The list of foreign airlines suspending flights to Russian cities is growing, and as a result, the entire airspace of the aggressor country could turn into a no-fly zone. Is it a joke that Russian air defense systems confuse small drones and airliners? In general, an extremely negative situation is emerging for the Russian Air Transport Agency, which is already on its last legs due to foreign sanctions. And now, in conditions of air insecurity, the number of those willing to conquer the skies over Russia will clearly be reduced to a minimum.
That’s why Moscow is digging its heels in and, as is tradition, does not want to call black black and white white. In the case of Azerbaijan, which is Turkey’s most important ally and also the main element of the Russian North-South Corridor project, a gloomy picture of a vile arm-twisting of the government in Baku is emerging. President Aliyev is under pressure from Putin and Kadyrov, who demand that the investigation into the Embraer crash be kept secret. One of the reasons for this outrageous “request” is the problem of political responsibility on the Russian side, and of course, compensation payments to the victims of the tragedy.
The problem of settling the consequences of the crash over Aktau is directly related to another resonant story, namely the MH17 tragedy, when Moscow was to blame for shooting down a Malaysian Boeing 777 in the skies over the Donbas.
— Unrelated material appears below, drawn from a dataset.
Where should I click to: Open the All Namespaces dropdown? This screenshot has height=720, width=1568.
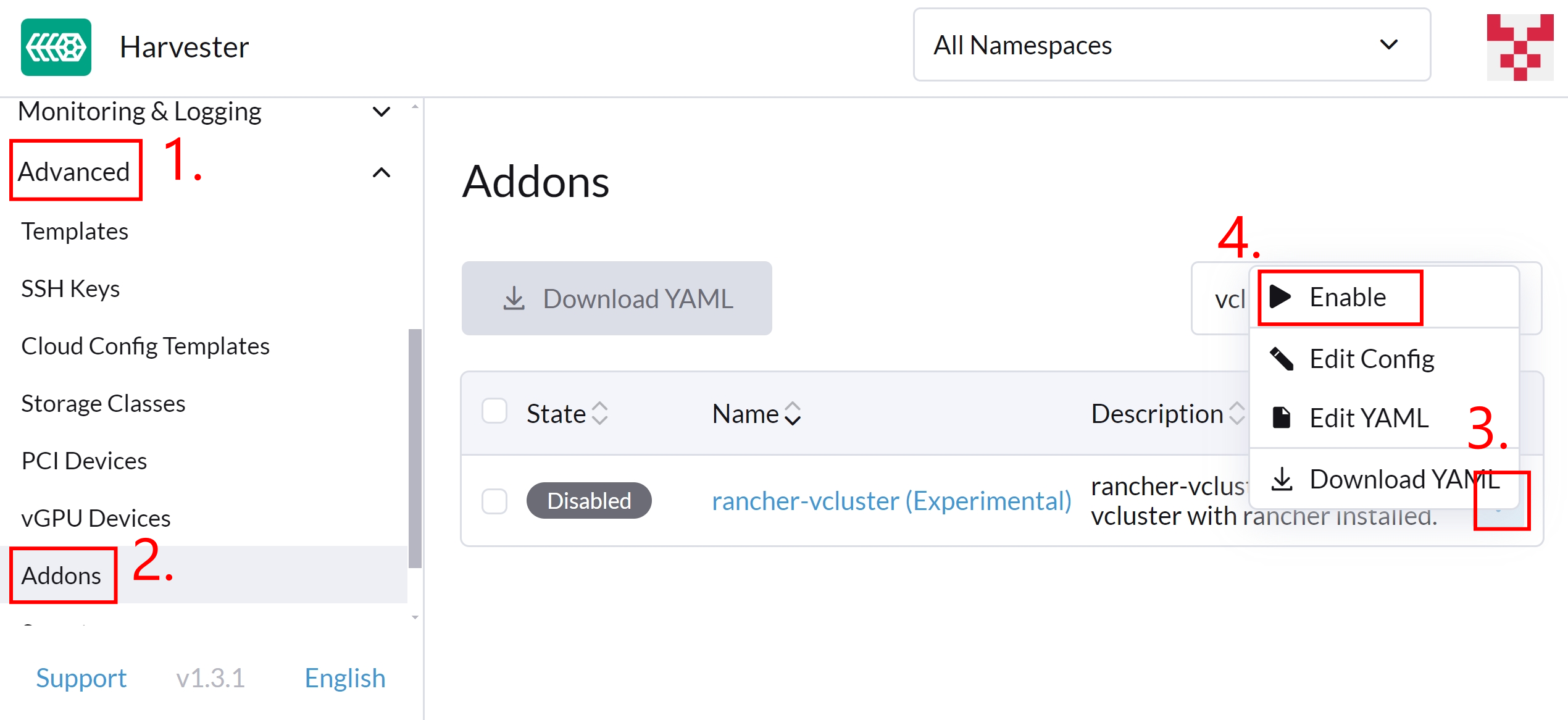pos(1172,45)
As you can see, nothing has changed in the decade since one tragedy in the Russian Federation, because those responsible for the missile attack on the civilian airliner have not been punished, which is why Putin's people are still playing the silent game. As usual, the hope is that the topic will make some noise and then be forgotten.
The refusal of the Russians to provide an airport for the crashed Azerbaijani plane to land on their territory and its expulsion into the Caspian Sea, where according to their calculations it could fall into the sea and sink, and thus take with it to the bottom the traces of the Russian shelling, is astonishing.
Russian aviation during the invasion of Ukraine ended up in a gray zone and is rapidly transforming into a black hole. This is, in general, Putin's very course of shadowing everything and everyone.
Take the same shadow fleet of the Russian Federation for transporting oil products in circumvention of sanctions. Recently, two sunken tankers used for illegal transportation of oil created an ecological catastrophe in the Black Sea, turning resort beaches into spaces soaked with fuel oil.
But Moscow uses shadow tankers not only for oil smuggling, but also for sabotage. Thus, on December 25, the Estlink 2 electric cable between Finland and Estonia was damaged. The culprit of the incident, which posed a threat to Estonia's energy security in winter, was the tanker Eagle S, which was performing strange maneuvers. The vessel is not only part of the Russian “shadow fleet”, but also a floating base for sabotage aimed at harming the energy security of EU member states. Moscow is studying the susceptibility of Europeans to its hybrid methods of chaos, looking for vulnerabilities in opponents.
If the Russians are testing Baku for compliance, then the Baltic states are testing their ability to quickly respond in the event of a “special military operation” in this region.